- **The problem**: Only the lines with "plus" in them need to be copied from the listing.

^^^^^^^^^^^^^^^^

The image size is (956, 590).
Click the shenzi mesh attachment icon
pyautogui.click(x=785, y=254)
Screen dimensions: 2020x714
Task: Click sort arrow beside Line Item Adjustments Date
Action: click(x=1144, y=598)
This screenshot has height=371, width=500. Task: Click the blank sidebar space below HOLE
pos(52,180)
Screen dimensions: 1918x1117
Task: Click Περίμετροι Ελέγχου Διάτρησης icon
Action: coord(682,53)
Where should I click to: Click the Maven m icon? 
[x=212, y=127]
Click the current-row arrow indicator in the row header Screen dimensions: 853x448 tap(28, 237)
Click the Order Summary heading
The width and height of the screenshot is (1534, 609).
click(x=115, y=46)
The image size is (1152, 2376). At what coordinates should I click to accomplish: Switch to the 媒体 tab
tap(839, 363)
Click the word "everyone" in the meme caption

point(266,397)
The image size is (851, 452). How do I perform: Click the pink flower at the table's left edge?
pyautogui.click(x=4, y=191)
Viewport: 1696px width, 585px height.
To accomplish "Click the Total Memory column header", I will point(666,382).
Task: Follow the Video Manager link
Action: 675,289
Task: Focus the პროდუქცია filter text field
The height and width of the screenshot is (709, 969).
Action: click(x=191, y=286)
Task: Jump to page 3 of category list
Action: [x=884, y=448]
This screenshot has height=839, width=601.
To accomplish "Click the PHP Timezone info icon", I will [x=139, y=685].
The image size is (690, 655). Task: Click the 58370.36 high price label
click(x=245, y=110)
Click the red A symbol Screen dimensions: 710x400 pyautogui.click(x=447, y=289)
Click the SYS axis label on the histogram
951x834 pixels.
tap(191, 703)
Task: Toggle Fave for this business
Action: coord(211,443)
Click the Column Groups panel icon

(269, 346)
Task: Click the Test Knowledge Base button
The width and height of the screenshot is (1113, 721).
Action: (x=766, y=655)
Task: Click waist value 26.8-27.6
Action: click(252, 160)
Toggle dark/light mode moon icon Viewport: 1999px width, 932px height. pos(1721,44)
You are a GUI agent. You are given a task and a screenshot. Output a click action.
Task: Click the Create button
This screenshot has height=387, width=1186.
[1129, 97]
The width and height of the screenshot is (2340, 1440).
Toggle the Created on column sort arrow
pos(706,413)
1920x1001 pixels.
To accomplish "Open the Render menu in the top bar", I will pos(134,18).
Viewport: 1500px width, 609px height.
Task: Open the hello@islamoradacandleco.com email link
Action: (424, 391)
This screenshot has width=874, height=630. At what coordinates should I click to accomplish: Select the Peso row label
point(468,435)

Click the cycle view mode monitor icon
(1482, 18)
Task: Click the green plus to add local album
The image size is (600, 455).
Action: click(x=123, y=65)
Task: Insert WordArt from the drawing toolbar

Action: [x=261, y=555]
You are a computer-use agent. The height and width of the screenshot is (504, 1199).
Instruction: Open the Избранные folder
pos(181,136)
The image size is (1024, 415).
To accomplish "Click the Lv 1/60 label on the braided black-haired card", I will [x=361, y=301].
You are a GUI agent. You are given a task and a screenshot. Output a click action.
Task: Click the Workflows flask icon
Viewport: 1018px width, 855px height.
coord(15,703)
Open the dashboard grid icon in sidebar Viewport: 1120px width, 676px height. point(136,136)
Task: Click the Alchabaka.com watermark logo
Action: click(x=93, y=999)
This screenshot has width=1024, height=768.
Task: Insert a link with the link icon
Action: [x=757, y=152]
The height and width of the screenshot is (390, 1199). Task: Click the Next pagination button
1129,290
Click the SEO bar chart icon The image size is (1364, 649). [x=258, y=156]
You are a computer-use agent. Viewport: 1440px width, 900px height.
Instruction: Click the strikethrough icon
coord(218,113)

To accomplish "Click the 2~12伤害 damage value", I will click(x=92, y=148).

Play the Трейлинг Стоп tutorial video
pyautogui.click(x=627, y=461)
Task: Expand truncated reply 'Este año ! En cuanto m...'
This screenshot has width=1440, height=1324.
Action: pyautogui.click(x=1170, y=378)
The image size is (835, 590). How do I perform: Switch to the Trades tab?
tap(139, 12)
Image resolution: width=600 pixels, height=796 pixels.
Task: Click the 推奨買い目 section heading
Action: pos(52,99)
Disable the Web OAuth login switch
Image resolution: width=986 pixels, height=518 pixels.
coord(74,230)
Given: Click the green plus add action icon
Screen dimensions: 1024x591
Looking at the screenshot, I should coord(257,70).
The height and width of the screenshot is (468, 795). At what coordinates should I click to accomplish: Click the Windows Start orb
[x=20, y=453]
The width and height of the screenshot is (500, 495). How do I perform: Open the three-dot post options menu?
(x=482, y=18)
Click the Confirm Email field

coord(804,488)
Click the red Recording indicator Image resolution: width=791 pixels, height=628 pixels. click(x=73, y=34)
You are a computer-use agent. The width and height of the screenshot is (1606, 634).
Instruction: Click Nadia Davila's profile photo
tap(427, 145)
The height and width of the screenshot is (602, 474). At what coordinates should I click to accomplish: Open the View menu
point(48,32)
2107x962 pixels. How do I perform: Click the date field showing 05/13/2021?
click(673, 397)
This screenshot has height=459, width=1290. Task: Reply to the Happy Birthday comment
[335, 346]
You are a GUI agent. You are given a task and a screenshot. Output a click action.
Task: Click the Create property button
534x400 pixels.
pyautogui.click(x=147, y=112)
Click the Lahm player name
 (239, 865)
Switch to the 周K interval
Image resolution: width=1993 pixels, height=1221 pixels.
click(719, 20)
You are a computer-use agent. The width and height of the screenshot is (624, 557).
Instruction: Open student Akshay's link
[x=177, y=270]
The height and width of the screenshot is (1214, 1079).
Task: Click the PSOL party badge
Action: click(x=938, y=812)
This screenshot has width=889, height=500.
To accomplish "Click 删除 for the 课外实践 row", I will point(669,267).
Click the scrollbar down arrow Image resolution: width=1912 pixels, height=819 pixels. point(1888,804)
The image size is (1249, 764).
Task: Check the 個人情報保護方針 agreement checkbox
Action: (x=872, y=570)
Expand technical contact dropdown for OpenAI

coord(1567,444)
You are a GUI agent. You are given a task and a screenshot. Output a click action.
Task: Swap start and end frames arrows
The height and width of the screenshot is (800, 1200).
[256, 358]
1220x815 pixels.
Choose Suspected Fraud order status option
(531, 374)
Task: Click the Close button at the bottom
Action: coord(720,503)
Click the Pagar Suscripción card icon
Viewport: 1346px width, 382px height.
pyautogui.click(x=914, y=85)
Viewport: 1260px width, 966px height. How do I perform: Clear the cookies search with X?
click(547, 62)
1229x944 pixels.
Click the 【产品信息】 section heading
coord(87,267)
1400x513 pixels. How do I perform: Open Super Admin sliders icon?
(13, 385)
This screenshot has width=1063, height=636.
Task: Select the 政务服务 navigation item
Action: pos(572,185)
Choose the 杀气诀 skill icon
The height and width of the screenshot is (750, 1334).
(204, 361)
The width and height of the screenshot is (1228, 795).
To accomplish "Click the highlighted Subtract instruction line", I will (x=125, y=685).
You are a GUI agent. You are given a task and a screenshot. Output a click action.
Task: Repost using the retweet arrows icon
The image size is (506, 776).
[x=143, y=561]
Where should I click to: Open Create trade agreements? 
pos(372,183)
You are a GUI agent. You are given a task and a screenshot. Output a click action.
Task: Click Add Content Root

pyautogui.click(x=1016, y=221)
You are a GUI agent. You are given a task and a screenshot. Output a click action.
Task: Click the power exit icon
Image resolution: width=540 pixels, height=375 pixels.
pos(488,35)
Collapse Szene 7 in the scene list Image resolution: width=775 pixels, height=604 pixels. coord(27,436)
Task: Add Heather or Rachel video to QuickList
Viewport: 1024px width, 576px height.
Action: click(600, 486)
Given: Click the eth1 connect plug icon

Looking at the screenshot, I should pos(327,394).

^^^^^^^^^^^^^^^^

- **Reply**:
Task: Click the green plus to add local album
Given: Click the green plus add action icon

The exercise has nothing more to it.